Algunos miembros del Gobierno, como Belarra, o la estrella del momento, la señora Yolanda Díaz, han reaccionado a esta demostración de épica de la que hablaba con cajas destempladas; la primera, conminando a Sánchez a impedir la salida por todos los medios posibles; Díaz, incurriendo en el infantilismo procaz, y esa cursilería en el fondo tan peligrosa, porque tiene un carácter eminentemente comunista, de demandar «más democracia económica en el país», quién sabe si sugiriendo plebiscitos o intervenciones masivas en el libre devenir de las empresas.
¿Habrá podido el Gobierno, alguien de este equipo nocivo que nos ha tocado en desgracia, extraer alguna consecuencia positiva, alguna clase de enseñanza virtuosa de todo lo sucedido, de este choque de trenes del que ha salido tan mal parado?
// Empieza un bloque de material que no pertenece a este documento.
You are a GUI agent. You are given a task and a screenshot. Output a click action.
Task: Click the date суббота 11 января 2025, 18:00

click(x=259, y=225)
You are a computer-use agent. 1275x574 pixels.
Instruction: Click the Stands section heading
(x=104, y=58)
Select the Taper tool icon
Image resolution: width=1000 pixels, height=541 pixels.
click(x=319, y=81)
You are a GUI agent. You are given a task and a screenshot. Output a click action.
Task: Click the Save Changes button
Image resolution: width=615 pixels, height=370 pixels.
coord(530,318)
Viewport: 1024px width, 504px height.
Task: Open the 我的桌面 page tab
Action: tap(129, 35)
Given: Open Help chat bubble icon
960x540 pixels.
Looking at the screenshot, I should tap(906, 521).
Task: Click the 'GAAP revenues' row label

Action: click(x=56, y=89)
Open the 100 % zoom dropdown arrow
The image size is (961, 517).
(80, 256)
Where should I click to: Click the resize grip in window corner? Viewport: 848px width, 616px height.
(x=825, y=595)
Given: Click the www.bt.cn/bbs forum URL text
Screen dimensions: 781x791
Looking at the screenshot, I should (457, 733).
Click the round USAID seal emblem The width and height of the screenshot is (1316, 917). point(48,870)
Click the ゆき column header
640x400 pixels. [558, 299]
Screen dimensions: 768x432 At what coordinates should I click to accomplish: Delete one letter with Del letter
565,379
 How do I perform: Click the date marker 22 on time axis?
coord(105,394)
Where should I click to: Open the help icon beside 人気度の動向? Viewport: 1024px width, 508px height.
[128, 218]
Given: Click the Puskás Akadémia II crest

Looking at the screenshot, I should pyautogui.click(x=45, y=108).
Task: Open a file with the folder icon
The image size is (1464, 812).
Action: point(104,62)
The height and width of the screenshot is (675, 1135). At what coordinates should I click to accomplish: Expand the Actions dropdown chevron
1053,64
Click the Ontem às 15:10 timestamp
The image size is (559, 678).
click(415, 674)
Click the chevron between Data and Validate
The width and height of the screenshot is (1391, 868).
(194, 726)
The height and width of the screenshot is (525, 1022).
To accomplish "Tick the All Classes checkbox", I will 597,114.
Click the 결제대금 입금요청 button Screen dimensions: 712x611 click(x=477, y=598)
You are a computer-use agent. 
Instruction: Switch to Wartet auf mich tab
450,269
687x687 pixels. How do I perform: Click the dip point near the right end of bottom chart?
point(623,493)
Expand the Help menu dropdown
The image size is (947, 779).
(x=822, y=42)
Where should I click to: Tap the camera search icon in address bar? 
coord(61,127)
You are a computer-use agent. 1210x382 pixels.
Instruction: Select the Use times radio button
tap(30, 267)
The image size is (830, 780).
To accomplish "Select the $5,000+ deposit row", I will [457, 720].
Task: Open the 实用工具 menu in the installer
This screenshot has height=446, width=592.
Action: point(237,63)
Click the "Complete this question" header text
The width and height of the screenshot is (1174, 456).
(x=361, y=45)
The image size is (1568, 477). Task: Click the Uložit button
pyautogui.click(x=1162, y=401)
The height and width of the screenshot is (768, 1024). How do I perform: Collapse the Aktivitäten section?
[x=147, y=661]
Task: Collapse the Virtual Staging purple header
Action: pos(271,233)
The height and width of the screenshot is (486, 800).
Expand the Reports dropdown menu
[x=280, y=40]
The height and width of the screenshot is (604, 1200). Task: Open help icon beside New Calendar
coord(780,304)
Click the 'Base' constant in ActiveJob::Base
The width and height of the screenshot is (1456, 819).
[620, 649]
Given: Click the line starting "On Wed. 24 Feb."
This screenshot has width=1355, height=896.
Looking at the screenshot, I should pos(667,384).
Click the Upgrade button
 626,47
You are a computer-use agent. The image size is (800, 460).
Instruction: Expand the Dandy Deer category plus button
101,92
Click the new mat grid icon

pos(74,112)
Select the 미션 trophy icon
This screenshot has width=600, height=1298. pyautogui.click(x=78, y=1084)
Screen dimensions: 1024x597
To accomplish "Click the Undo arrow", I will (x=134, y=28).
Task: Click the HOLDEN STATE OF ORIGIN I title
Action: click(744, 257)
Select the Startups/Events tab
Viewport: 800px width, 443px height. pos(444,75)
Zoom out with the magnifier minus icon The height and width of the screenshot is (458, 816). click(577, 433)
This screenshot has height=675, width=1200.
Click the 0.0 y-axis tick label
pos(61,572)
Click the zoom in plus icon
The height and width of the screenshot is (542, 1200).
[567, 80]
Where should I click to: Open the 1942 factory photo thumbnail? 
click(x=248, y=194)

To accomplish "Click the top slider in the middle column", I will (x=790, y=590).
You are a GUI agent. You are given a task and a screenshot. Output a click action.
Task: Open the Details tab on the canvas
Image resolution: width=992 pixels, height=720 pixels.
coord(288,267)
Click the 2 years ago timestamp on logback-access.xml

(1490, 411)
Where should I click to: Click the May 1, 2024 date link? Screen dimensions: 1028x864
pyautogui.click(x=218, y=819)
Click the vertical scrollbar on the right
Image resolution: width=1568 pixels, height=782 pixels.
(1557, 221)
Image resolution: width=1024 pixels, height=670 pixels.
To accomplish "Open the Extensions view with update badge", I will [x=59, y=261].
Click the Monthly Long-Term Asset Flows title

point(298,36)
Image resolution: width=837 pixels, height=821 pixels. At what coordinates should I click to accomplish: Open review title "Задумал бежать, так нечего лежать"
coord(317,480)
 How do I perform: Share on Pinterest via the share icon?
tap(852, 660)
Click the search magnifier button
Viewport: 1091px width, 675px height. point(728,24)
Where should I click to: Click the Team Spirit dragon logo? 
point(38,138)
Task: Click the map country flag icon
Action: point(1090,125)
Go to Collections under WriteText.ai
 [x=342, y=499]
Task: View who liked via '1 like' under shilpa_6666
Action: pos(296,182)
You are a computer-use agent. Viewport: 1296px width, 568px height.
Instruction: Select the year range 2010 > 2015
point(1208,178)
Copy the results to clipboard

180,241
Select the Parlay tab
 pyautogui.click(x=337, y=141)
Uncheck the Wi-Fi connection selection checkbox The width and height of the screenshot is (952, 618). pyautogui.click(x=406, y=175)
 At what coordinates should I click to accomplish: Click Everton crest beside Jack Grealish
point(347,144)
Lo dudo. Pero, reconozcámoslo todo. Al menos, el Granma oficial, el diario El País, ha tenido un último grado de lucidez: «La única lección constructiva sobre la salida de Ferrovial apunta a la necesidad estructural de establecer en nuestro país un marco financiero y competitivo lo suficientemente profundo y ágil como para que este episodio no constituya un precedente peligroso para otras salidas». Y más aún: «Además de establecer los incentivos adecuados para que la industria se fortalezca y preservar la libertad de decisión de los accionistas, hay una línea que el poder político debe explorar activamente, reescribiendo las reglas a fin de seguir compitiendo en pie de igualdad con otras economías avanzadas». ¡Chúpate esa, Sánchez! Justo esta debería haber sido la actitud más inteligente desde el principio, pero ni estamos en presencia de dirigentes inteligentes ni mucho menos cabales.